> Material:
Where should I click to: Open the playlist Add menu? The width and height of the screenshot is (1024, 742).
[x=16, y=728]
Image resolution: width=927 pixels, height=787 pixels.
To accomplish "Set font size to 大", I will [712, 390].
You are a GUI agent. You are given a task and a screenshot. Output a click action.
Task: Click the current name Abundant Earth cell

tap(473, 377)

---

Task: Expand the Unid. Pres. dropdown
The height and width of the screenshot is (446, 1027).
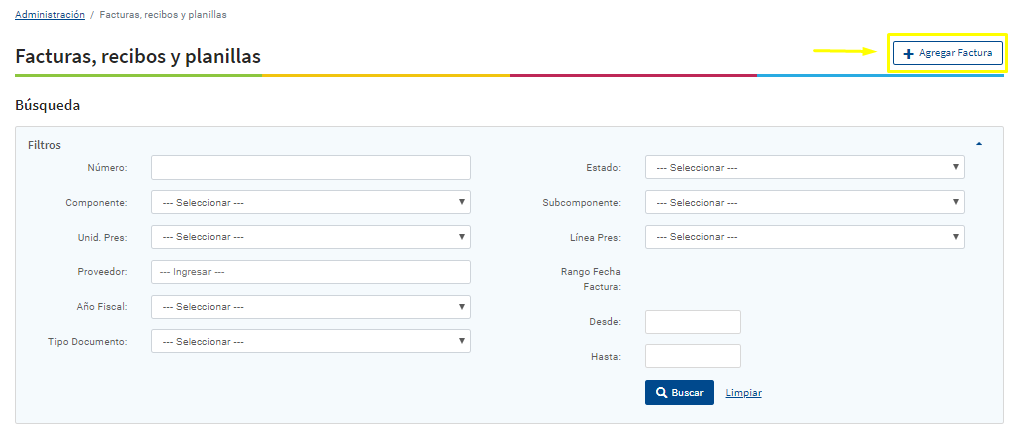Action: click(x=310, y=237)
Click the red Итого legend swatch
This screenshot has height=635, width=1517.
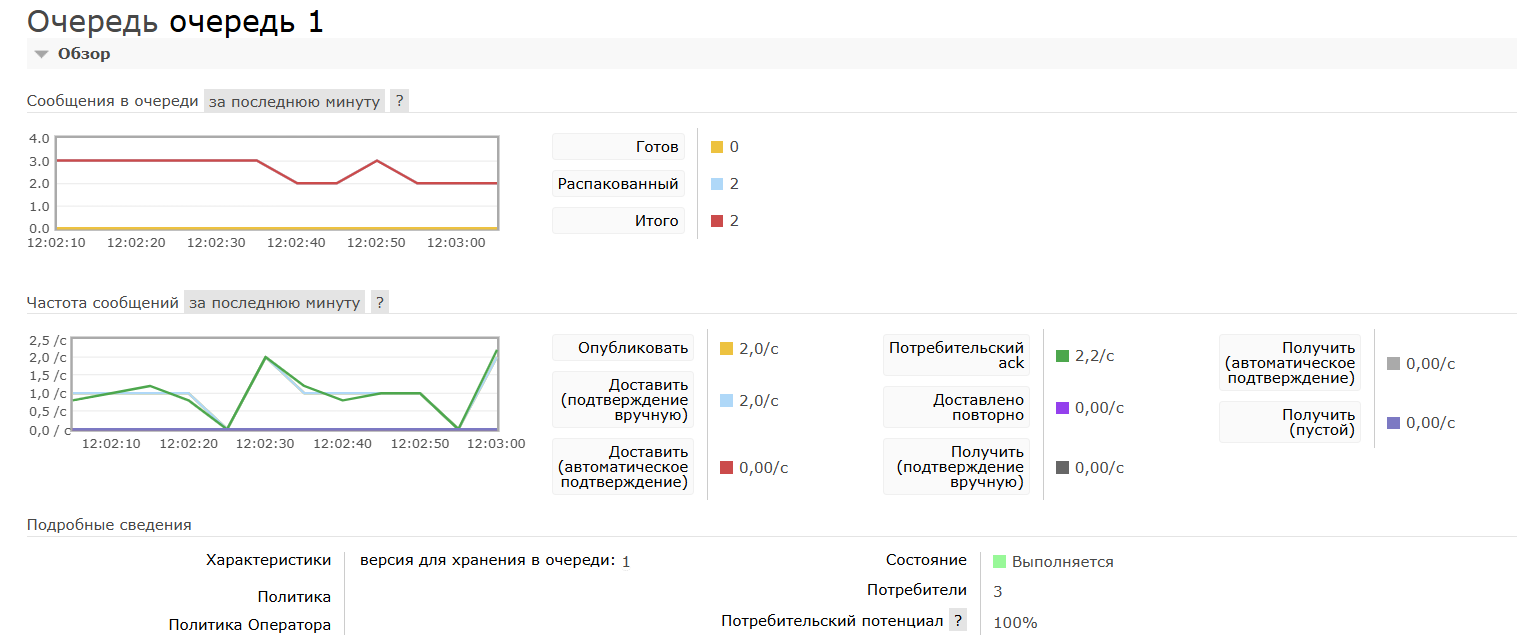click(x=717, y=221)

---

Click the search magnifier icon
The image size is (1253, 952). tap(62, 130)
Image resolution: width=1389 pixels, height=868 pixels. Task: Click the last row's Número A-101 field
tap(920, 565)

> Set task:
Repeat the entries from the line containing "Click the search magnifier icon" through the line containing "tap(920, 565)", inclusive, copying those lines and nothing else.

> Result for this exercise:
Click the search magnifier icon
The image size is (1253, 952). tap(62, 130)
Image resolution: width=1389 pixels, height=868 pixels. Task: Click the last row's Número A-101 field
tap(920, 565)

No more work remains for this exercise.